The thing about trying to stop a tantrum is really a couple of things. One, kids have emotions like we do, and do not know how to get them out. Trying to stop screaming or tantrum really tells them that their feelings aren't valid when they are. They can get mad and cry and scream to get out frustrations, they just have to learn when and where it is appropriate to do so, away from the other kids, guests and me. TELL them it is ok to go scream in their room, show them how to punch a pillow on their bed and when they are done they can come back and act like a big girl/boy. Two, I have never seen a parent trying to control a tantrum where it did not create more stress than was there to begin with. At 2, reasoning doesn't always work so really you just have 2 people out of control when there needs to be none. Take the kid out of the room where her screaming doesn't get looks, comments or action. I know this may sound harsh but you cannot let a kid control the house and everything in it. And while it is a great idea to take them somewhere else and focus on THEM to calm them down, it just fortifies in their mind that their screaming worked and manipulated you into doing something for them. You just cannot always drop everything to tend to that. I do think distractions are helpful, but do not work for really bad fits.
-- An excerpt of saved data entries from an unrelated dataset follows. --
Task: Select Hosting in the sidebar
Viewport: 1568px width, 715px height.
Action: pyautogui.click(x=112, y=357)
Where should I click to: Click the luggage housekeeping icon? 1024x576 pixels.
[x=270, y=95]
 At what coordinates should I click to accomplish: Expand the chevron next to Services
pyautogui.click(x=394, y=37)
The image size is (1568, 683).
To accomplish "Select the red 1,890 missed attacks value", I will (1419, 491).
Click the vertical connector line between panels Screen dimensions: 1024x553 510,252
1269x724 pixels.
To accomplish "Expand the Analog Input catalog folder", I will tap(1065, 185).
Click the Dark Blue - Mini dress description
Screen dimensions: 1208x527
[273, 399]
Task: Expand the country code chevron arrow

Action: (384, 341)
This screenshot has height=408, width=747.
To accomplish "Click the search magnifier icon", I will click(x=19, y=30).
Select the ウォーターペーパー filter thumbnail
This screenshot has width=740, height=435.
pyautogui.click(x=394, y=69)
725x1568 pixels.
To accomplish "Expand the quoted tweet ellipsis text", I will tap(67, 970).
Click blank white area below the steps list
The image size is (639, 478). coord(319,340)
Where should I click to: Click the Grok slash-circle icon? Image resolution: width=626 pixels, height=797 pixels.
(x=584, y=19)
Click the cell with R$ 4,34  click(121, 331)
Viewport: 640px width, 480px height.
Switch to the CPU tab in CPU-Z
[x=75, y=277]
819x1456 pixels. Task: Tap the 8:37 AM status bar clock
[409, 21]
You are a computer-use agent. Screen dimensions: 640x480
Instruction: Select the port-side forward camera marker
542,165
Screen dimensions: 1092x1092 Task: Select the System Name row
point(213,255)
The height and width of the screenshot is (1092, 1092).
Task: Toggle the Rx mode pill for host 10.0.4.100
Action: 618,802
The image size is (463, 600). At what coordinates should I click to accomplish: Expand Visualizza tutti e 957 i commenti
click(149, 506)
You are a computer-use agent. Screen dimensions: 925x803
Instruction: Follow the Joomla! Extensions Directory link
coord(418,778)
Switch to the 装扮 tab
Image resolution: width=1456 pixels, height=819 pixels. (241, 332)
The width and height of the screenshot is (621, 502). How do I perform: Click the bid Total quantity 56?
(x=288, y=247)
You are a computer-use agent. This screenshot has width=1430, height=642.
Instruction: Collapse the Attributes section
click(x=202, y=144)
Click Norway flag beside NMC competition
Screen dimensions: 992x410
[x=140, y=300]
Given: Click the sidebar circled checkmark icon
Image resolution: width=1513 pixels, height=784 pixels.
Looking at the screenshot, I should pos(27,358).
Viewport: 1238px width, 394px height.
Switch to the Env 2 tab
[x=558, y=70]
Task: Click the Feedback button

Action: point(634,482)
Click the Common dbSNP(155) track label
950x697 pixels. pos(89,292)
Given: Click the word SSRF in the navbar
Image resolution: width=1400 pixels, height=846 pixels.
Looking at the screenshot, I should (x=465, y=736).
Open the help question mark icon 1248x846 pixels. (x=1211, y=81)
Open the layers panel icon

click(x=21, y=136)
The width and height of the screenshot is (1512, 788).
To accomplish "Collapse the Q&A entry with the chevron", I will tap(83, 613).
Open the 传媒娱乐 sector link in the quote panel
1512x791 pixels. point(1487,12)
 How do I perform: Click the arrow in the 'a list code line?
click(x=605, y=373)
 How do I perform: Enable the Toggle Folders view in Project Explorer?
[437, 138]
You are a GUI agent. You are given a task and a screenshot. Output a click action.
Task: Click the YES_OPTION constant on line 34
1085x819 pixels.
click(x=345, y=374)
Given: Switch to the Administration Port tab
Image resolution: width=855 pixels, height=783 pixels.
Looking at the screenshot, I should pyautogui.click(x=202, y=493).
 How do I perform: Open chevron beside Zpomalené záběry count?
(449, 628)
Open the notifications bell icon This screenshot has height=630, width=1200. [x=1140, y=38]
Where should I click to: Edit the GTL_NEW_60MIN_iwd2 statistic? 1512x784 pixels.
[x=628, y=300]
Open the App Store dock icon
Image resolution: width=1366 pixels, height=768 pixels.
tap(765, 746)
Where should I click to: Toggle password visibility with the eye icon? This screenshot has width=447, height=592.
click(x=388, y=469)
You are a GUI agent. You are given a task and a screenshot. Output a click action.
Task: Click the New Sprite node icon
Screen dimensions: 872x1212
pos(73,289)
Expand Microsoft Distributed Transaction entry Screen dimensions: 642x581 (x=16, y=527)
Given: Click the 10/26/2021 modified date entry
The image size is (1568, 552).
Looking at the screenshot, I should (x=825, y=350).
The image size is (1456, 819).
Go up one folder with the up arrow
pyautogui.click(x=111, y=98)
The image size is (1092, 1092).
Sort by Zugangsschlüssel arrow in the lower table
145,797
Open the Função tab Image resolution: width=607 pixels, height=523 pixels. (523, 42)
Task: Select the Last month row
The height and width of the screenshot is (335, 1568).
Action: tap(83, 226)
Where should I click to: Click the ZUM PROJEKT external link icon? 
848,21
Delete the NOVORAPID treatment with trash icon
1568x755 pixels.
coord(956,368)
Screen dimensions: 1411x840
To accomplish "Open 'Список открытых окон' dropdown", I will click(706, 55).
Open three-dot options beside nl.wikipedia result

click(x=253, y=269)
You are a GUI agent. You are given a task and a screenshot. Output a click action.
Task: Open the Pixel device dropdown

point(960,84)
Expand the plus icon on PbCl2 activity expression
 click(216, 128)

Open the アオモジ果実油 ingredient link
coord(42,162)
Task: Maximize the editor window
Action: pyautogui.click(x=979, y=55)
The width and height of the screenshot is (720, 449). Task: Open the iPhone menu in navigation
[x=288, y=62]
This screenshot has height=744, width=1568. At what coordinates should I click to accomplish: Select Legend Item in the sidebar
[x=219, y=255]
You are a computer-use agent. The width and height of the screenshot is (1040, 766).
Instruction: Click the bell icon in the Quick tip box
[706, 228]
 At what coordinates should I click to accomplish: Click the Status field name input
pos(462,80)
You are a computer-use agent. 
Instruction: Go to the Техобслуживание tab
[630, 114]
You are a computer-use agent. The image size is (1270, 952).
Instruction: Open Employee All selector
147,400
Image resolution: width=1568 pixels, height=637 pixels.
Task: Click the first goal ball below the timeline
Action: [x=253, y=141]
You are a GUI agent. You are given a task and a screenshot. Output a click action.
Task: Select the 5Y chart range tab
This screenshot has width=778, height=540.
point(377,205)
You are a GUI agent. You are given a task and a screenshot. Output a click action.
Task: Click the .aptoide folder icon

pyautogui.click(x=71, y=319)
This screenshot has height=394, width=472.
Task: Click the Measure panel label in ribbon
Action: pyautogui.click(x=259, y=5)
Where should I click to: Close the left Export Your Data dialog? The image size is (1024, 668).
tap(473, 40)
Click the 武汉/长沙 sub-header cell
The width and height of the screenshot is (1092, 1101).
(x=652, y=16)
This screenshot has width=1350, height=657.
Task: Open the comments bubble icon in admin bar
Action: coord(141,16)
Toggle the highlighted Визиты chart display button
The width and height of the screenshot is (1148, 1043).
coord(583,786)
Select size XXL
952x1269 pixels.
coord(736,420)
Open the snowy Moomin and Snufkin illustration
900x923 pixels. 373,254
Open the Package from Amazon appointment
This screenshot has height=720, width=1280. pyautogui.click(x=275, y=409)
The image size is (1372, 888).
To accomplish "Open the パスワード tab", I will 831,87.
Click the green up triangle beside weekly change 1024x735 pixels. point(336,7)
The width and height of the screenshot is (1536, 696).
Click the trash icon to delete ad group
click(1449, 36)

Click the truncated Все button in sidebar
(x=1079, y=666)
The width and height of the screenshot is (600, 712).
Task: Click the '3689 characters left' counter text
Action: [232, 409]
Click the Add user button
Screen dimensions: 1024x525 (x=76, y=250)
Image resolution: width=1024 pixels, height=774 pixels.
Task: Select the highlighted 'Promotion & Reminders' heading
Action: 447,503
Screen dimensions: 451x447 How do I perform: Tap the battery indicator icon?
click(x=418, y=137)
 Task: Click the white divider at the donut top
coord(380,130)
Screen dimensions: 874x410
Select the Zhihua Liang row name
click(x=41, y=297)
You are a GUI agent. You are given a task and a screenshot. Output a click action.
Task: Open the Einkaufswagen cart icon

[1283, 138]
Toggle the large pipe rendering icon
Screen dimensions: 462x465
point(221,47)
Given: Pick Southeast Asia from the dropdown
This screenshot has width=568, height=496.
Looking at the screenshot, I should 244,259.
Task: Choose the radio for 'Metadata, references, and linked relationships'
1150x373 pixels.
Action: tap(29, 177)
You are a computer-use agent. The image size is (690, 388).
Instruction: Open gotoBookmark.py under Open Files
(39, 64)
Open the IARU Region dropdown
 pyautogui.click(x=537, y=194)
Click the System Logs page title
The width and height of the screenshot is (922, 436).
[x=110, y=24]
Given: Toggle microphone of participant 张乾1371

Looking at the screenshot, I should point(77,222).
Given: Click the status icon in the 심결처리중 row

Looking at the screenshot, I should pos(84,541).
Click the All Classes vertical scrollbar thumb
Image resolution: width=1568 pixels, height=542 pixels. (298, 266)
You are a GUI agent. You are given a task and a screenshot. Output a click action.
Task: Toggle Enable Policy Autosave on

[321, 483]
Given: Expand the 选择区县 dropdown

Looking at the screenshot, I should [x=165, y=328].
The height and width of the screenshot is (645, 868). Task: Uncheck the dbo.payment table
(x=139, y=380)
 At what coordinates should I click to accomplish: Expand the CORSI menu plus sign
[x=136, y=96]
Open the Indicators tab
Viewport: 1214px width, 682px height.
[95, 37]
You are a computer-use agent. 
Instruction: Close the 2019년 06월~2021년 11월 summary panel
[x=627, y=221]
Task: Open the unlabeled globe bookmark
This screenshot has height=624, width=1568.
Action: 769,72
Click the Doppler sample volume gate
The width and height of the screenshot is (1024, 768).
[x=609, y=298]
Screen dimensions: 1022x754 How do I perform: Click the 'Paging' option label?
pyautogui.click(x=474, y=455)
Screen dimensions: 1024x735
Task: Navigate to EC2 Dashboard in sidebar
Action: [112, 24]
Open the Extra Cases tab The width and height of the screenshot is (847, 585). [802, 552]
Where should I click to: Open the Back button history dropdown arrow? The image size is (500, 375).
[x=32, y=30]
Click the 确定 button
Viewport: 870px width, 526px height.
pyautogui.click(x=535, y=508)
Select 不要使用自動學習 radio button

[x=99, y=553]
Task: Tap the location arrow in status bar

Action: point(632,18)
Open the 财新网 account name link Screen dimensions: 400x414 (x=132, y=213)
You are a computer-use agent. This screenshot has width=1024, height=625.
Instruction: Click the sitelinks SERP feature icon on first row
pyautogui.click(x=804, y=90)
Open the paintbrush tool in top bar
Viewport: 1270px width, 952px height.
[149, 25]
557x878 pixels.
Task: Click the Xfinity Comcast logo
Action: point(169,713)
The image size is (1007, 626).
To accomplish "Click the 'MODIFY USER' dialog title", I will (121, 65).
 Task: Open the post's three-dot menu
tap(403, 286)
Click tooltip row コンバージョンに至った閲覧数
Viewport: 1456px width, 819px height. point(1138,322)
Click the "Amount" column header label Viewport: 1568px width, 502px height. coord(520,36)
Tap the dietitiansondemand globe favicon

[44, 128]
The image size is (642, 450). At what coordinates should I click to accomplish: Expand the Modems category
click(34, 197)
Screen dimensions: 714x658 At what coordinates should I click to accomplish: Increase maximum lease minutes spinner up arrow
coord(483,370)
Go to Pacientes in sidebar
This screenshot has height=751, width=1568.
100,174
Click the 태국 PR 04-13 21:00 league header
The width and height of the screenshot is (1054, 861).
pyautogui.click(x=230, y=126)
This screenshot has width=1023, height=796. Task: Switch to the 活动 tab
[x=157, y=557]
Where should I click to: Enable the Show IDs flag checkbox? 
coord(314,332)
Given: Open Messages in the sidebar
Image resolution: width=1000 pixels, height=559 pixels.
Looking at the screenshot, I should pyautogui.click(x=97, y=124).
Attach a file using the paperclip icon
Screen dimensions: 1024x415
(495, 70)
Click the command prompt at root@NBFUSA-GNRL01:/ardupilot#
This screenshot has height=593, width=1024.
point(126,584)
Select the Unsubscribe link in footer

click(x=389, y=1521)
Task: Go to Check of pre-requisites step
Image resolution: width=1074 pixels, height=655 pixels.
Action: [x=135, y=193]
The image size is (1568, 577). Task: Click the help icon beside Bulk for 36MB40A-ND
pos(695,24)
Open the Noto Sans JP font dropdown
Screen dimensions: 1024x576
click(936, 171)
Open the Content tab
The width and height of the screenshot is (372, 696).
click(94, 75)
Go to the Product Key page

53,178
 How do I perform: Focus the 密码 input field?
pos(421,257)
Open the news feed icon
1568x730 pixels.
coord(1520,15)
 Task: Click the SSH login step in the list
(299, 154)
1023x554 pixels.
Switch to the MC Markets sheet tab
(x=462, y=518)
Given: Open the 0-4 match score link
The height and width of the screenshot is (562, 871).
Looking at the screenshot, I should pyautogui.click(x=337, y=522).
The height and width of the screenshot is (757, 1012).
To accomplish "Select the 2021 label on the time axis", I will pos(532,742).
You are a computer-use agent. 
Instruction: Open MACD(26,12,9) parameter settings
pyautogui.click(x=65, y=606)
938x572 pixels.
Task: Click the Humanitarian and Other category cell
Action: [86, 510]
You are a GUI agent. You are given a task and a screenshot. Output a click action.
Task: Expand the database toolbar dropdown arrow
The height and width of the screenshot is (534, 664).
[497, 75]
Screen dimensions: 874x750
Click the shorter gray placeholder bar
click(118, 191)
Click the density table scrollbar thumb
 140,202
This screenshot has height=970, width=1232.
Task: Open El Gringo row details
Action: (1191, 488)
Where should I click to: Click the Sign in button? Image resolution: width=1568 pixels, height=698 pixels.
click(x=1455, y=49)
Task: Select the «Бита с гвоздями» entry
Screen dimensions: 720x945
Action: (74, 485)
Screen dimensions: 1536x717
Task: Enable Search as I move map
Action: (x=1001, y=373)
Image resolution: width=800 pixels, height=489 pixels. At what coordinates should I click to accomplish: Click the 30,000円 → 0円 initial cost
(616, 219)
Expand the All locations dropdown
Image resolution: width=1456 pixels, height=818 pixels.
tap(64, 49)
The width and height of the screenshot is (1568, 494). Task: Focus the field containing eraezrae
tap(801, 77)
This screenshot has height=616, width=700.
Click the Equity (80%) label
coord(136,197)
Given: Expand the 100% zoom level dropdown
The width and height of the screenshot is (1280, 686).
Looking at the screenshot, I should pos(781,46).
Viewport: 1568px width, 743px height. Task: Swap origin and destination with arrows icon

My 2 1/2 year old is starting with this high pitch whistle scream and I can't handle the noise and it upsets my baby, so I remove her altogether. Shes getting to where a threat of going to her bed, makes her stop. Also, even though his behavior is TOTALLY age appropriate, did it coincide with the bringing home of the new baby? Maybe he is jealous and you could let him help more with his baby brother like getting you diapers, and wipes or throwing them away. I found involving Madeline with taking care of her brother made her a lot less jealous of him and more like posessive like it was HER baby she needed to help with. She even starts singing twinkle twinkle little star to him when he cries now to comfort him. But good luck, I feel your pain...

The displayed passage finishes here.